### INSTRUCTIONS FOR THE TASK
Your reply should be an exact copy of every entry, with the pictures removed.

### Stored data entries
# # # # #
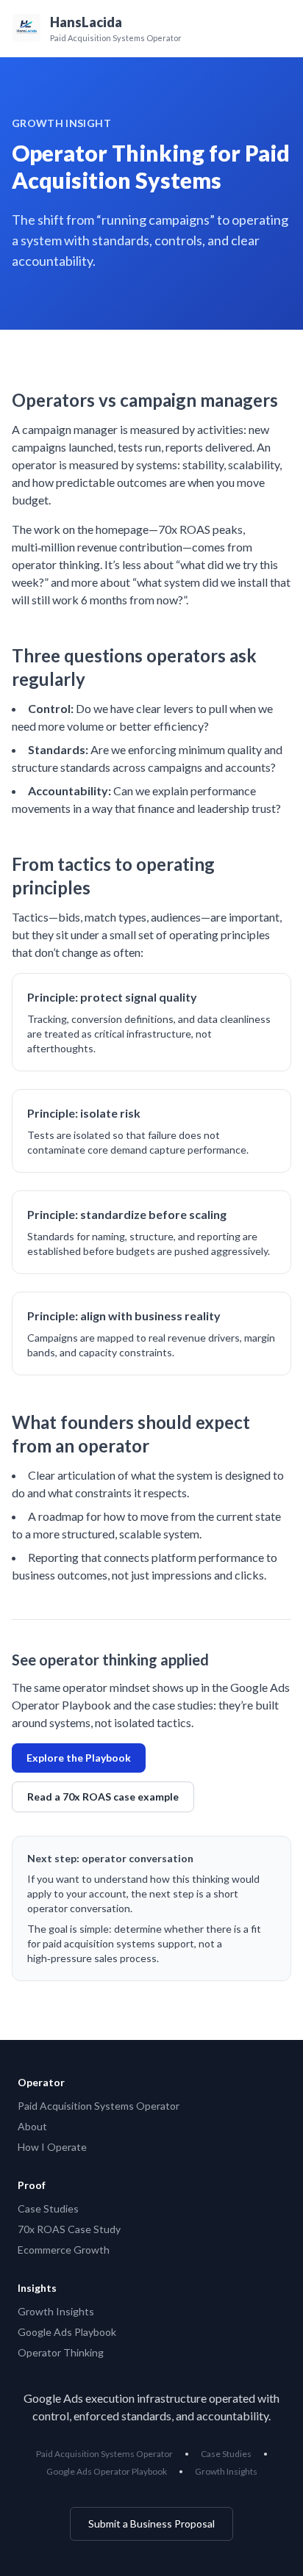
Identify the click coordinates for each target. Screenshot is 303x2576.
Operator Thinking (61, 2352)
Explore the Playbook (78, 1757)
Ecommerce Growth (64, 2249)
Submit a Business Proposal (151, 2523)
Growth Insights (56, 2311)
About (32, 2126)
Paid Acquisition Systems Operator (98, 2105)
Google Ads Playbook (67, 2332)
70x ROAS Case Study (69, 2229)
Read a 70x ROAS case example (103, 1796)
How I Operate (52, 2147)
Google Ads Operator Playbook (106, 2471)
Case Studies (48, 2208)
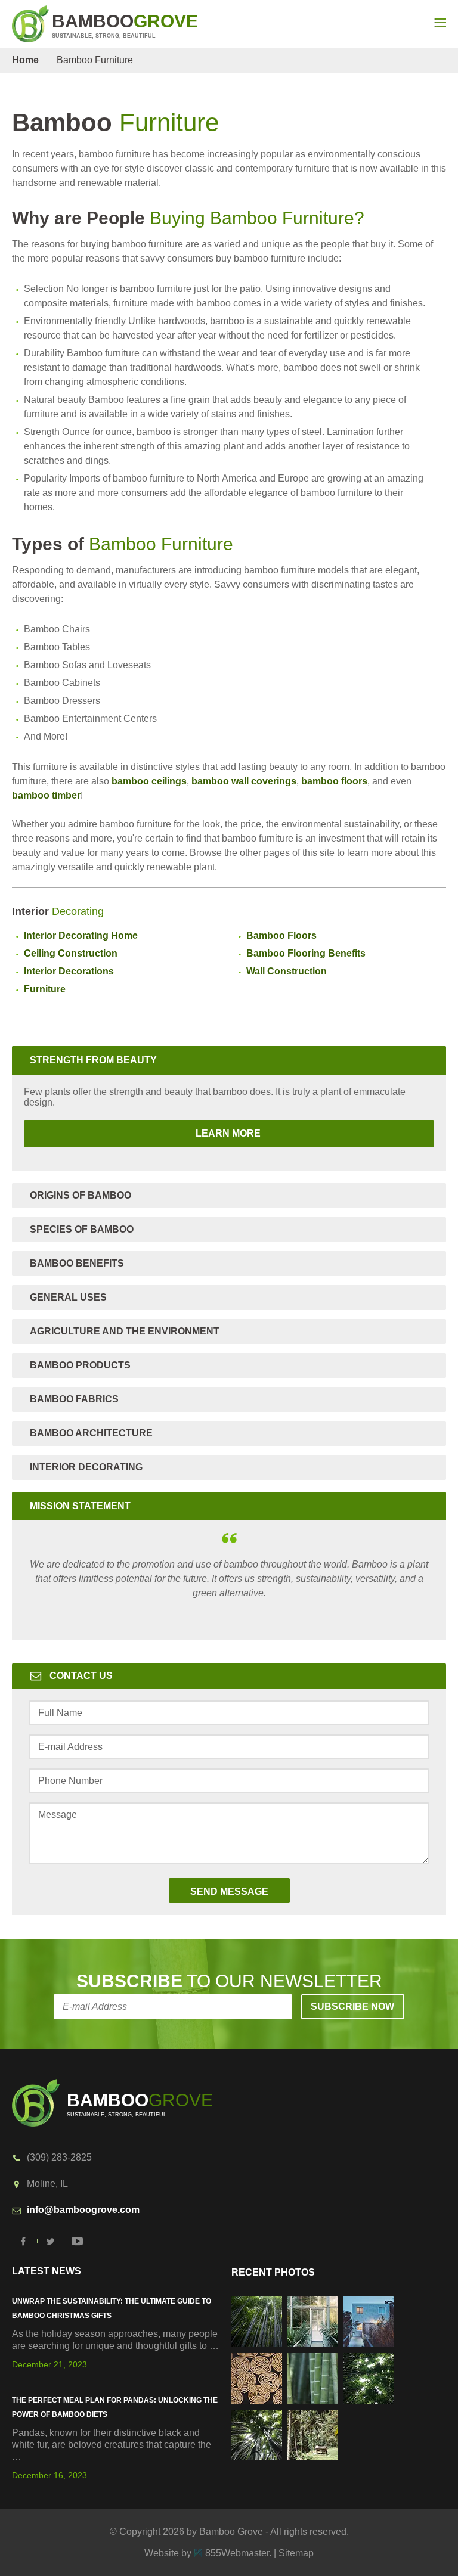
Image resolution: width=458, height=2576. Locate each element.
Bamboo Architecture (91, 1433)
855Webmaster (237, 2553)
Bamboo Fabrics (74, 1399)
# # # # #
### SOLUTION
Identify the click coordinates for each target. Screenshot is 303x2576.
Operator Thinking (61, 2352)
Explore the Playbook (78, 1757)
Ecommerce Growth (64, 2249)
Submit a Business Proposal (151, 2523)
Growth Insights (56, 2311)
About (32, 2126)
Paid Acquisition Systems Operator (98, 2105)
Google Ads Playbook (67, 2332)
70x ROAS Case Study (69, 2229)
Read a 70x ROAS case example (103, 1796)
How I Operate (52, 2147)
Google Ads Operator Playbook (106, 2471)
Case Studies (48, 2208)
Image resolution: width=458, height=2576. Locate each element.
Bamboo Architecture (91, 1433)
855Webmaster (237, 2553)
Bamboo Fabrics (74, 1399)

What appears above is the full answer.